### WORK REQUIRED
Exactly retype the opening line of the entries and every line after it, ending with the line that contains "Trocki Zubehör Shop (70, 873)". Skip all pictures.
* * * * * * *
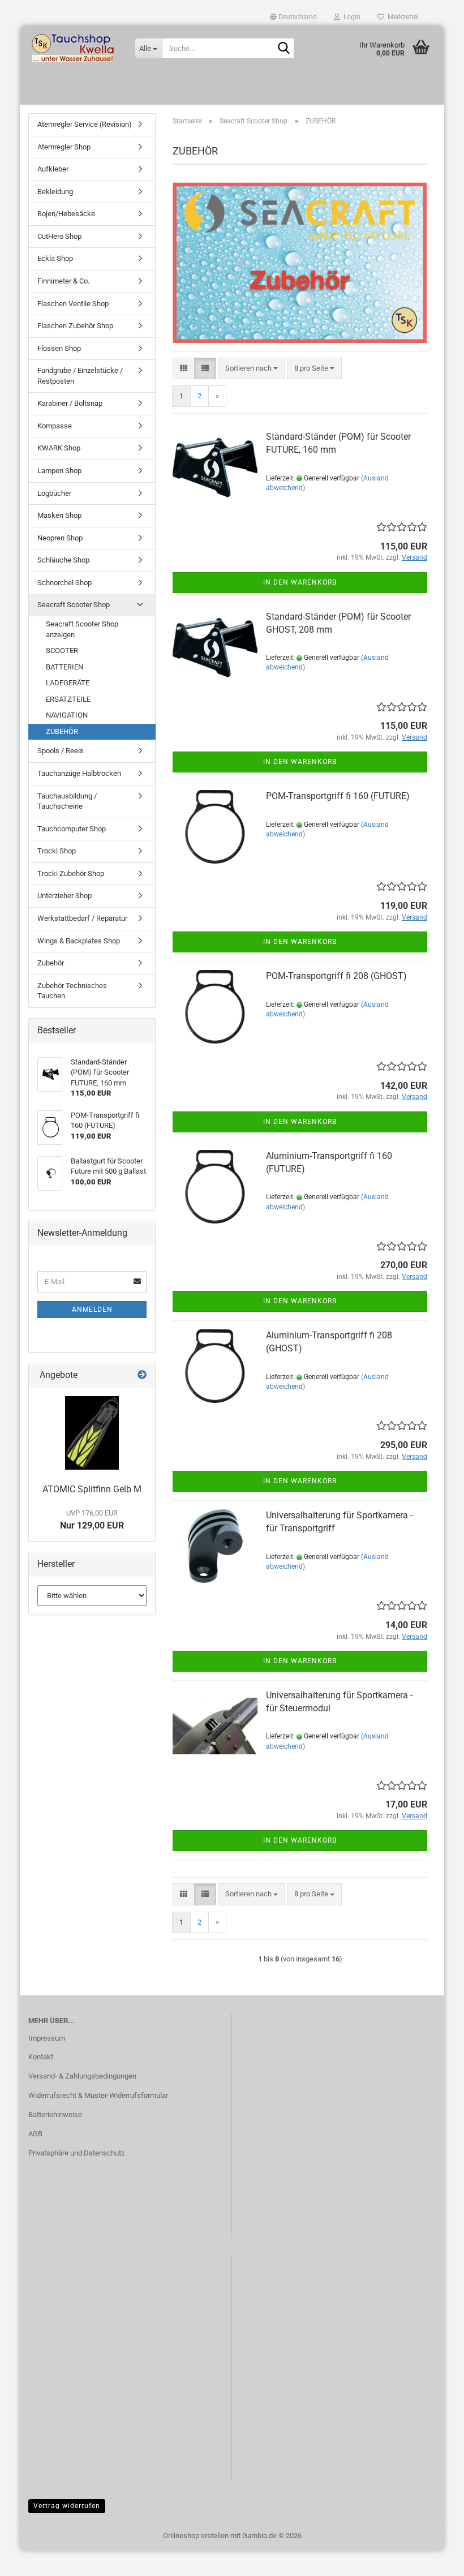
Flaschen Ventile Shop (73, 303)
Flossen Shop (59, 348)
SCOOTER (62, 650)
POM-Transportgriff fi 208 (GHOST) (336, 976)
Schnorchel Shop (64, 582)
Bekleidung (55, 191)
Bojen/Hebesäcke (66, 213)
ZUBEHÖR (62, 731)
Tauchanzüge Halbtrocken (79, 773)
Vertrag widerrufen (66, 2506)
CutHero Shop (59, 236)
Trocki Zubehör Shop (70, 873)
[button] (293, 16)
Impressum (46, 2038)
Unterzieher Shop (64, 895)
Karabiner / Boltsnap (69, 403)
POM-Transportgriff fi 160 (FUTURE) (338, 796)
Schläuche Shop (63, 560)
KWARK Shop (58, 448)
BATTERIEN (64, 667)
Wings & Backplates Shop (78, 941)
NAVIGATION (67, 715)
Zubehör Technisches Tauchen (72, 991)
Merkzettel (401, 17)
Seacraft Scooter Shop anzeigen (82, 629)
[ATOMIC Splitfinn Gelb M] (92, 1433)
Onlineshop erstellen (196, 2535)
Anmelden (92, 1309)
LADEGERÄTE (67, 683)
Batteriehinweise (55, 2114)
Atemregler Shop (64, 147)
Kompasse (54, 426)
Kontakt (40, 2057)
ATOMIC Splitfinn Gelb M (91, 1489)
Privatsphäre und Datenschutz (76, 2153)
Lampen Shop (59, 470)
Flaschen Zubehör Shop (75, 325)
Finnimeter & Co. (63, 281)
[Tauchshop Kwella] (73, 48)
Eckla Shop (55, 258)
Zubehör (50, 963)
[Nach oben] (433, 2559)
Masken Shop (59, 515)
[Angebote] (142, 1375)
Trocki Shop (56, 851)
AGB (35, 2134)
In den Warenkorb (300, 582)
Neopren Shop (60, 538)
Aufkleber (52, 169)
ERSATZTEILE (68, 699)
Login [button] (350, 17)
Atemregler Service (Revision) (84, 124)
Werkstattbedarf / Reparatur (82, 918)
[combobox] (251, 369)
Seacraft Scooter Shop (73, 604)
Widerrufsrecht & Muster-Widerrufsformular (98, 2095)
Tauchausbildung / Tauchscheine (67, 801)
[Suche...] (283, 48)
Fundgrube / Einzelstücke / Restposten (80, 375)
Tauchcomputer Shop (71, 829)
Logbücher (54, 493)
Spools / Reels (60, 750)
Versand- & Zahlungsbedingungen (82, 2076)
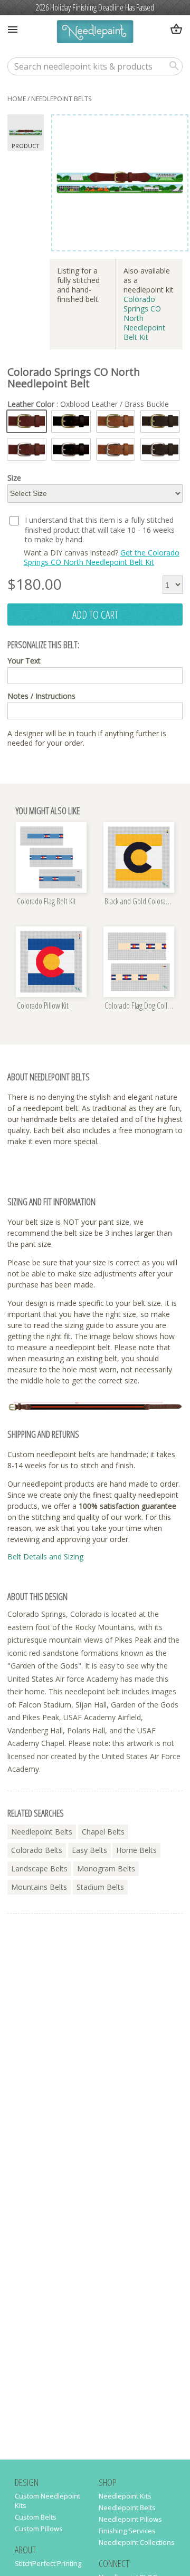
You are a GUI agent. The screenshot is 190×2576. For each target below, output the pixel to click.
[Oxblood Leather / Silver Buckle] (26, 449)
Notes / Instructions (41, 696)
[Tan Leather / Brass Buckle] (116, 421)
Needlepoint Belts (127, 2507)
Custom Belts (35, 2517)
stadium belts (100, 1887)
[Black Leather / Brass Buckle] (71, 421)
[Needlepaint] (94, 33)
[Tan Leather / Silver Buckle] (116, 449)
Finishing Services (127, 2530)
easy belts (89, 1850)
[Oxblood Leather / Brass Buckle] (26, 421)
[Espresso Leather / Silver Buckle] (160, 449)
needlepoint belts (61, 98)
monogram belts (106, 1868)
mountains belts (39, 1887)
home (16, 98)
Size (14, 478)
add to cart (95, 614)
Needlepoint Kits (125, 2496)
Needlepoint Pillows (130, 2519)
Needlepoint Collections (137, 2542)
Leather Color (88, 404)
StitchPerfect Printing (48, 2563)
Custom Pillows (39, 2528)
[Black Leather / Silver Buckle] (71, 449)
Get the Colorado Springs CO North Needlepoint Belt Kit (101, 557)
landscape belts (39, 1868)
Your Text (24, 661)
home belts (136, 1850)
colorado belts (36, 1850)
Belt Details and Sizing (45, 1557)
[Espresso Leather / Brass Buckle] (160, 421)
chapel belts (103, 1832)
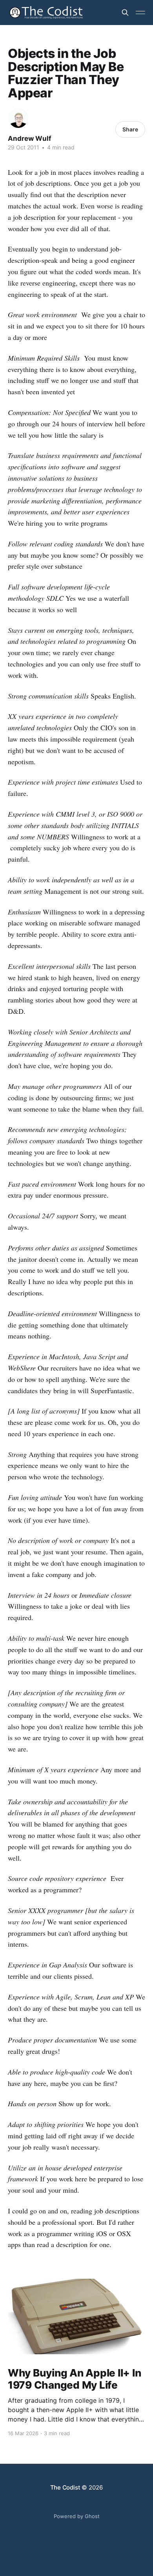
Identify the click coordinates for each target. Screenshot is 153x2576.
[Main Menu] (140, 12)
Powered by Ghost (77, 2516)
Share (130, 129)
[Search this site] (125, 12)
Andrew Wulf (29, 138)
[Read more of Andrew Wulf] (18, 118)
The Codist (65, 2487)
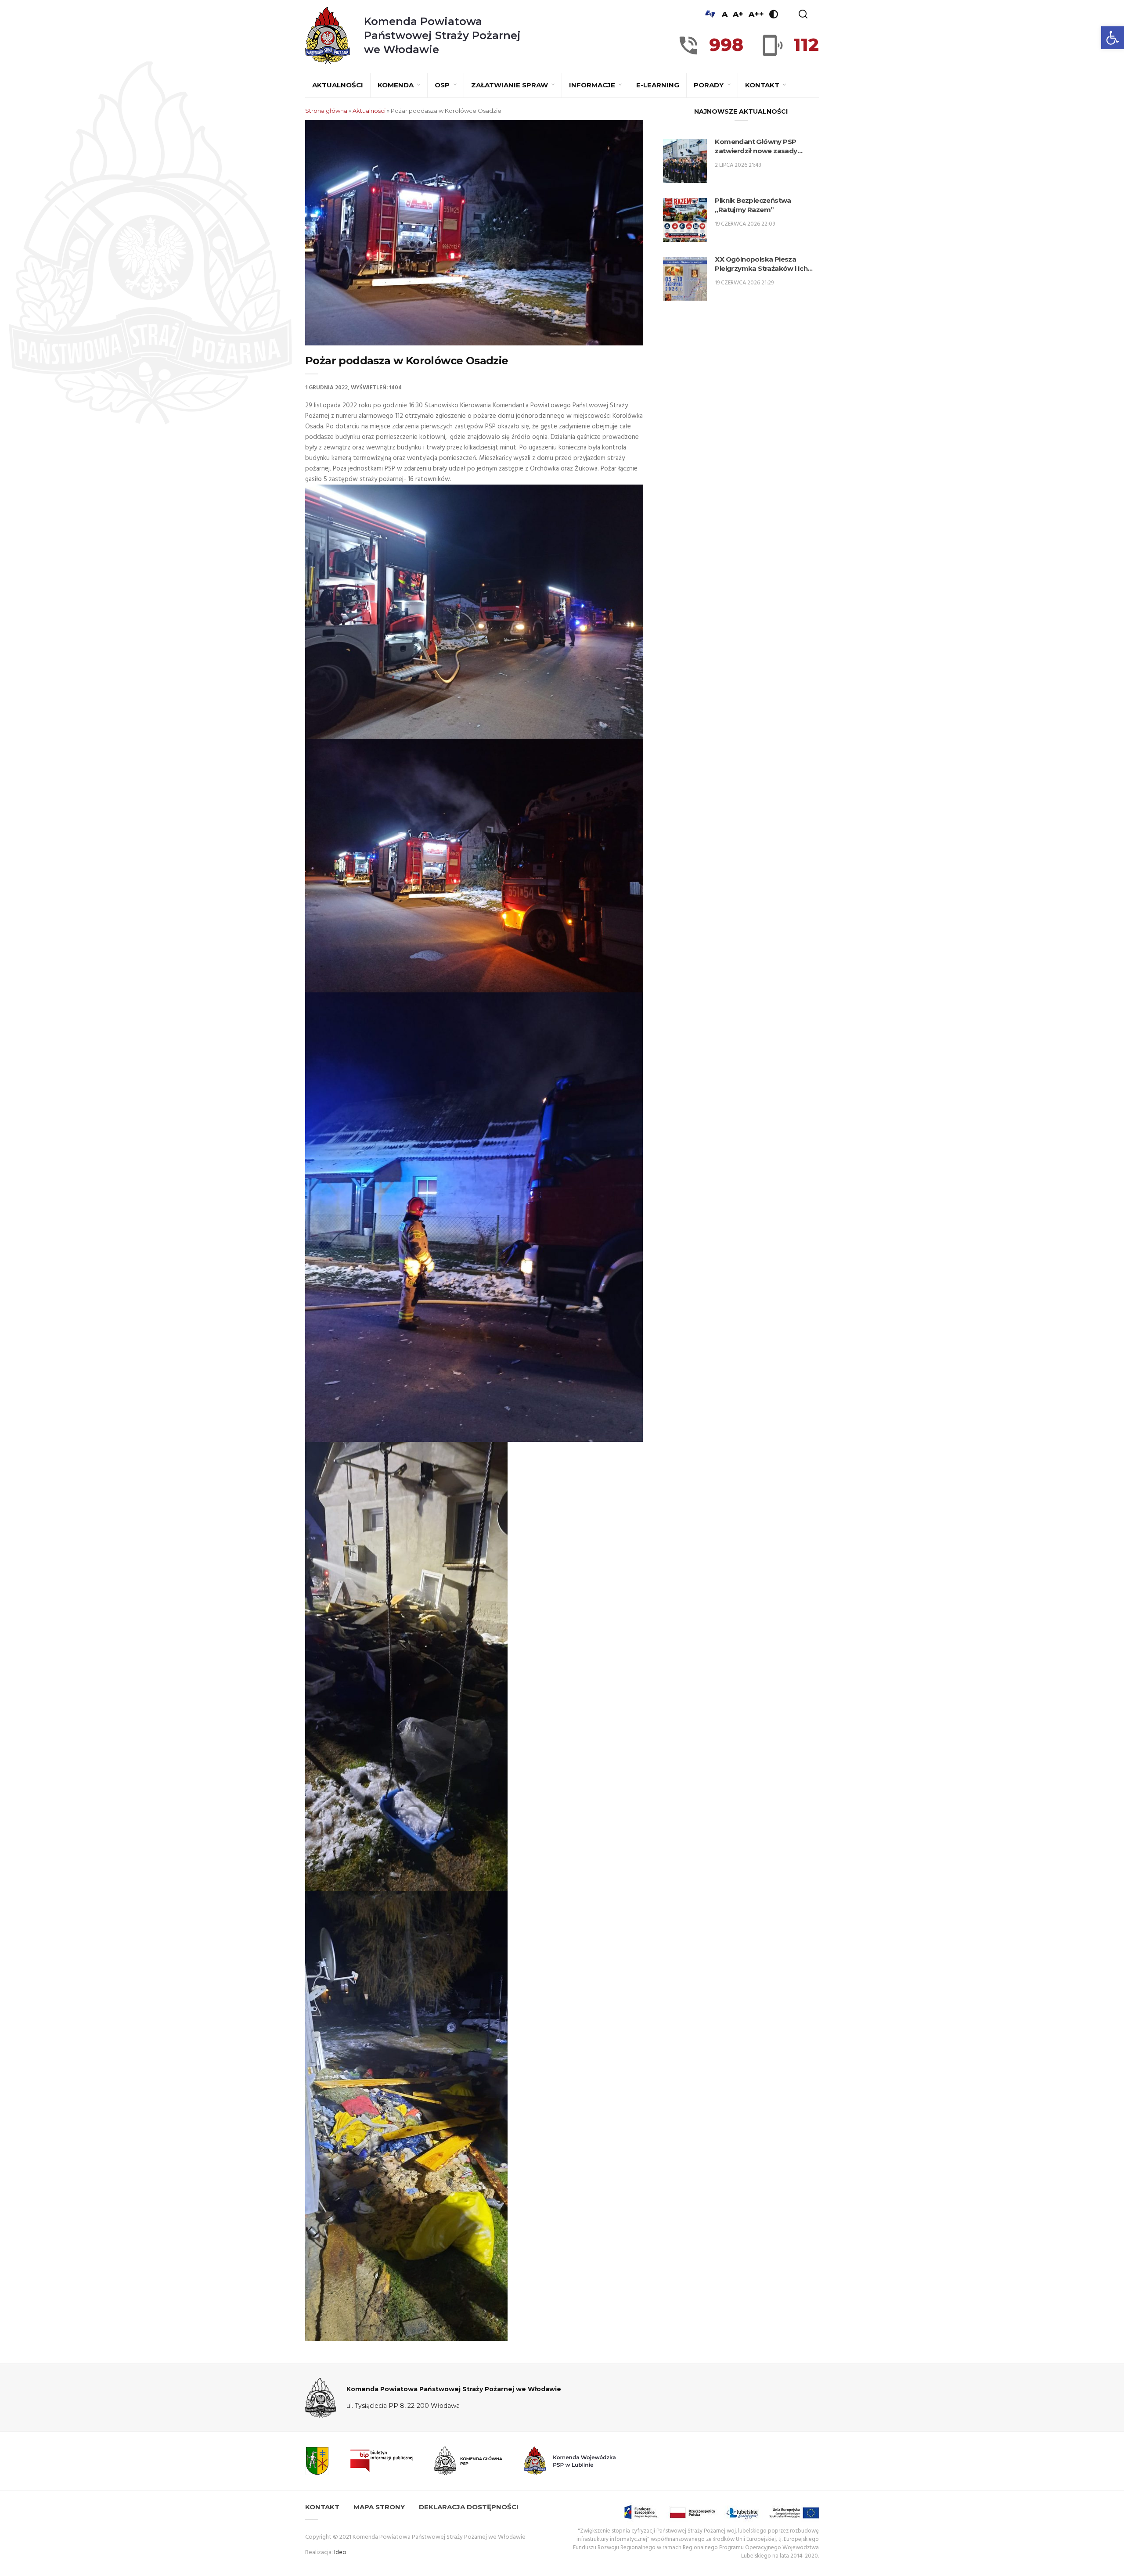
* * * * * * *
### SOLVED EXERCISE
Flaschen Ventile Shop (73, 303)
Flossen Shop (59, 348)
SCOOTER (62, 650)
POM-Transportgriff fi 208 (GHOST) (336, 976)
Schnorchel Shop (64, 582)
Bekleidung (55, 191)
Bojen/Hebesäcke (66, 213)
ZUBEHÖR (62, 731)
Tauchanzüge Halbtrocken (79, 773)
Vertrag widerrufen (66, 2506)
CutHero Shop (59, 236)
Trocki Zubehör Shop (70, 873)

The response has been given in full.